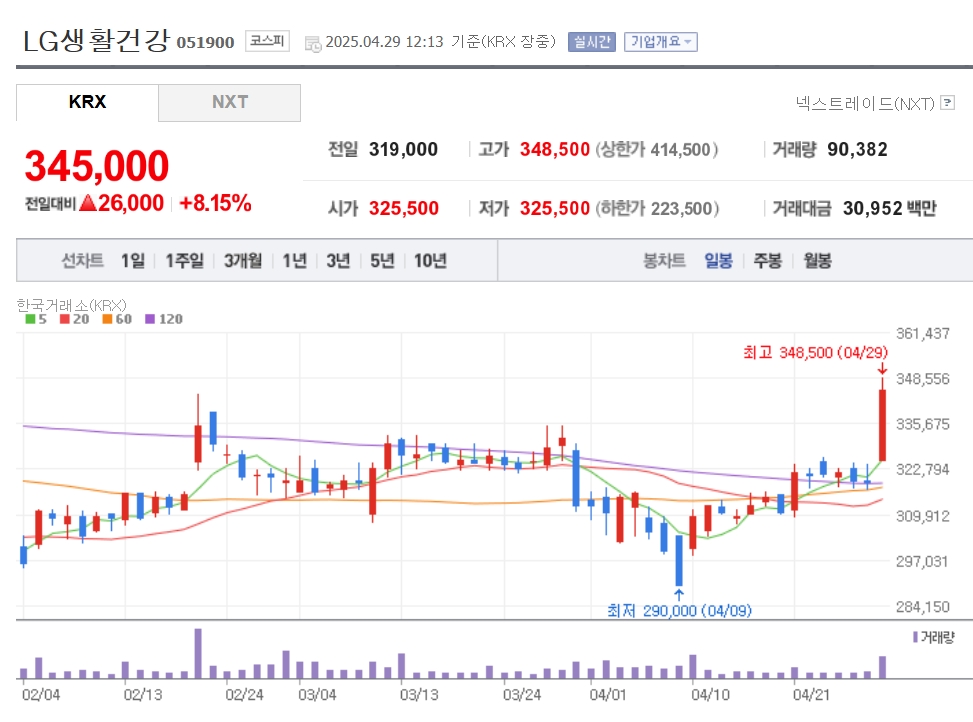The image size is (973, 722).
Task: Click the red 20-day moving average legend
Action: coord(74,319)
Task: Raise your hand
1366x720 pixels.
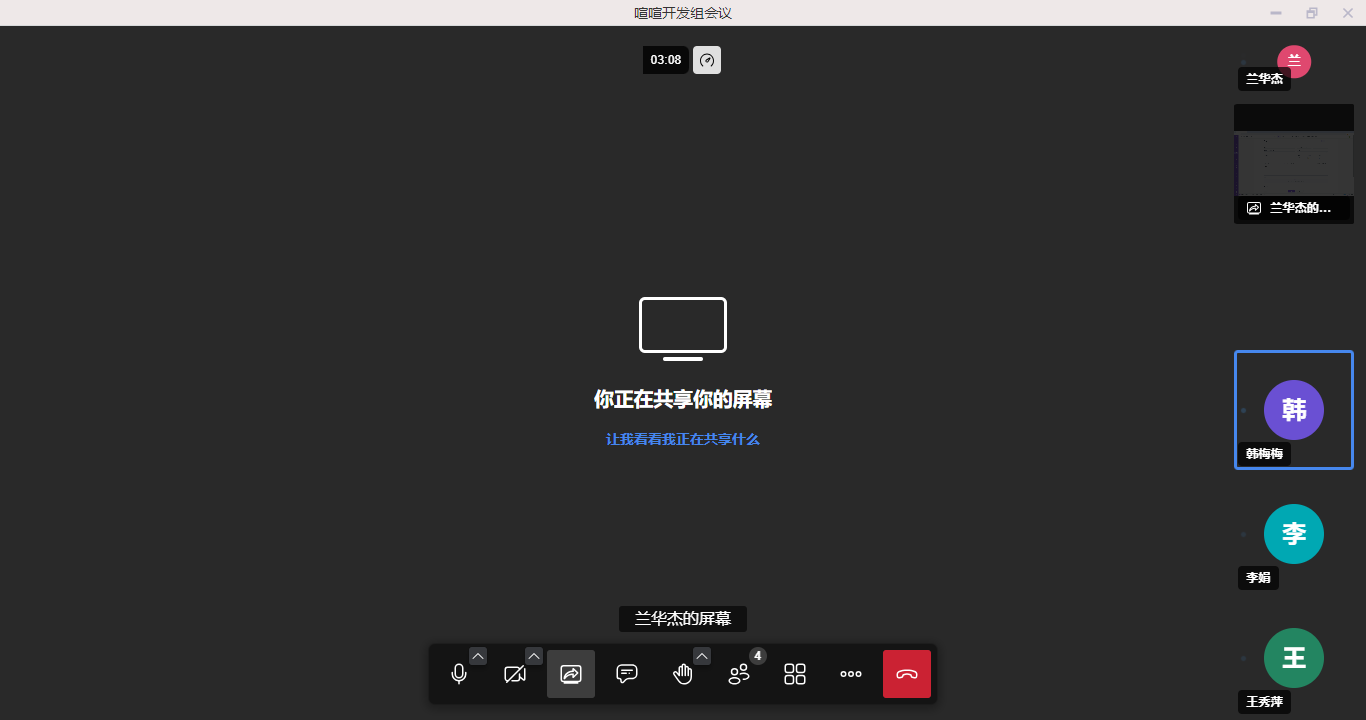Action: click(683, 674)
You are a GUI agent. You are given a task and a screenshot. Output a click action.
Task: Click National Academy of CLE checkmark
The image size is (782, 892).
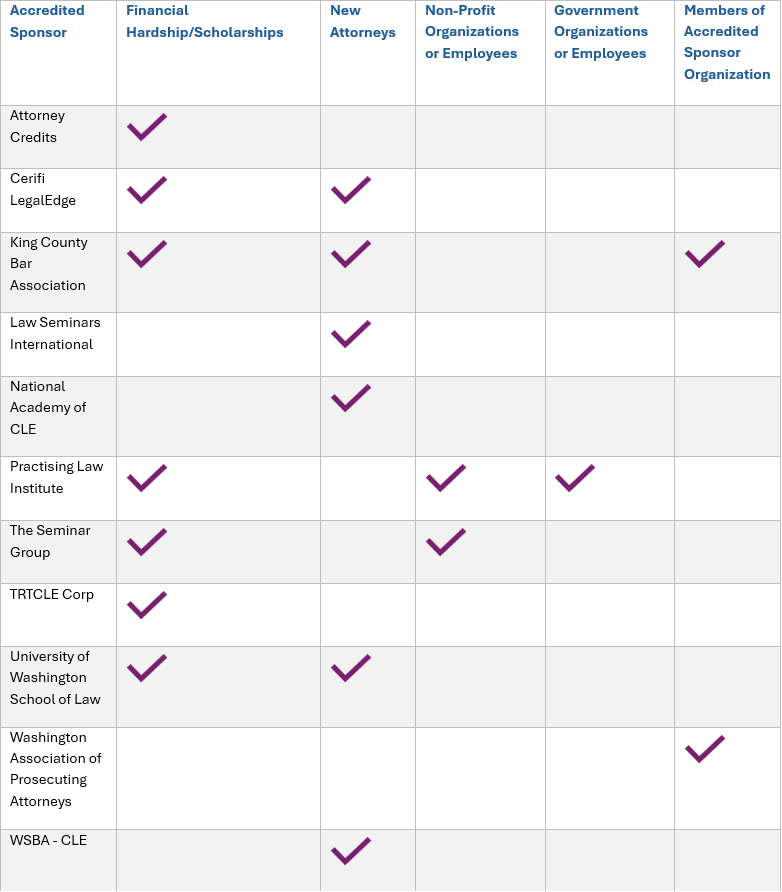[x=351, y=398]
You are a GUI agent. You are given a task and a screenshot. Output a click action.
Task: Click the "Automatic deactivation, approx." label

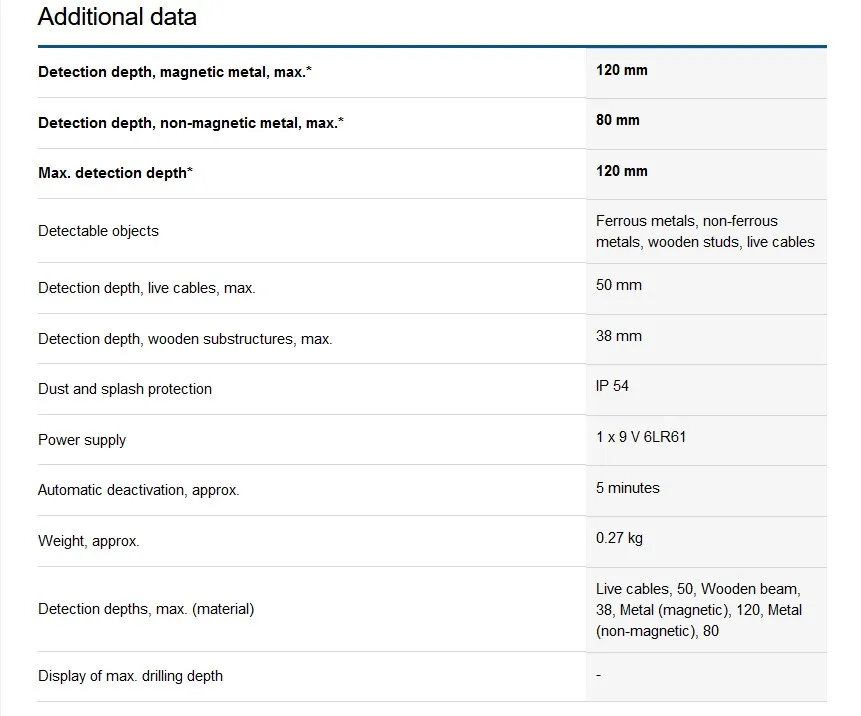[x=139, y=490]
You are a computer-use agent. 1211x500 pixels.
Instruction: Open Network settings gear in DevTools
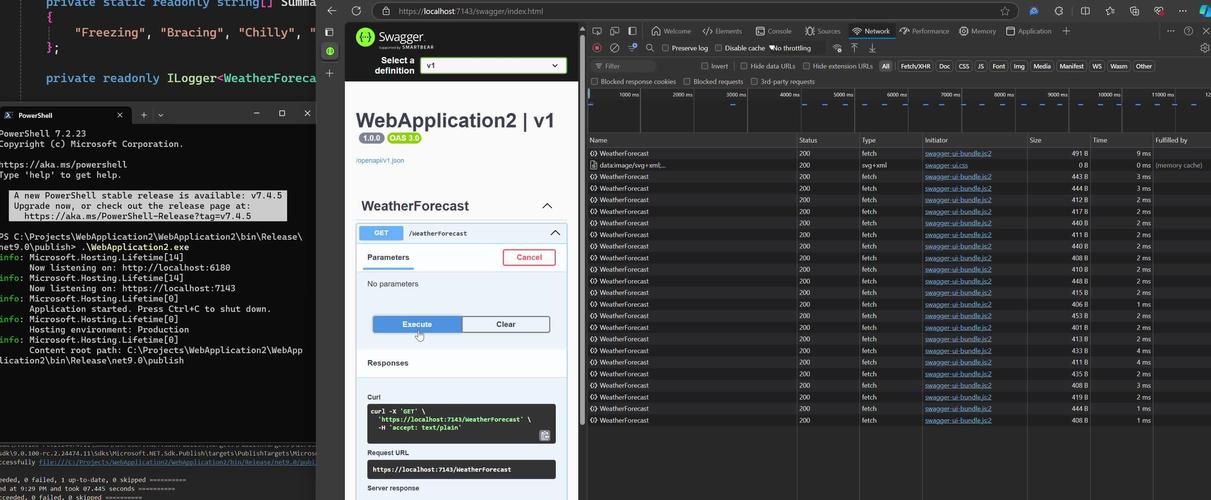click(x=1202, y=48)
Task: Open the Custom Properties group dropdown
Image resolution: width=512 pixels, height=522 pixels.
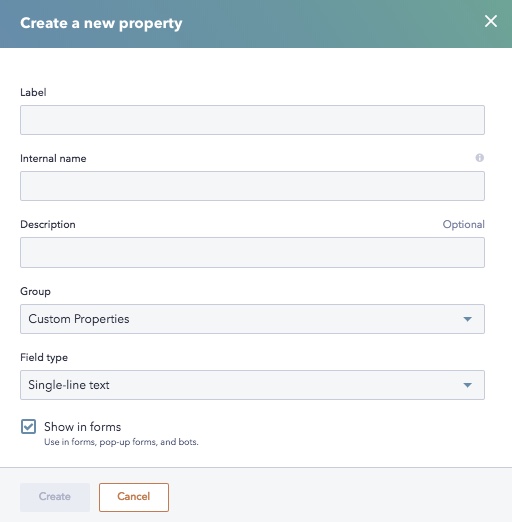Action: (252, 319)
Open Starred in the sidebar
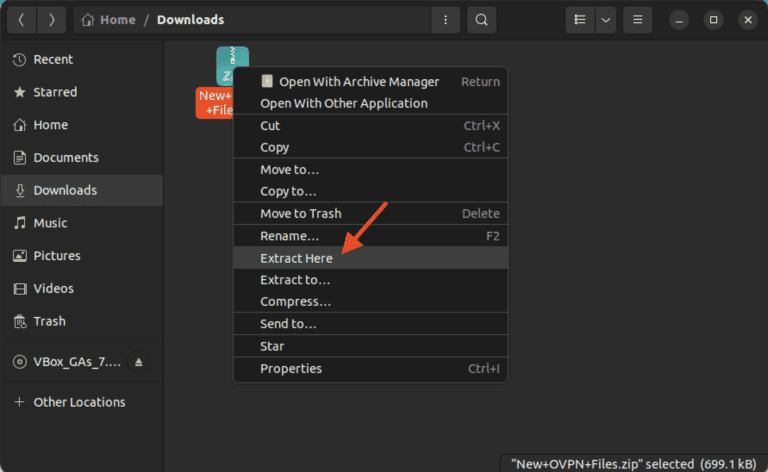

------------------------------------------------------------

## [Assigned task]
Every line from the one that holds "Task: Open the" to the last line of the records above goes into the answer, exactly as written; nothing else does, and no picture does either.

## [Completed exercise]
Task: Open the Custom Properties group dropdown
Image resolution: width=512 pixels, height=522 pixels.
Action: (252, 319)
Open Starred in the sidebar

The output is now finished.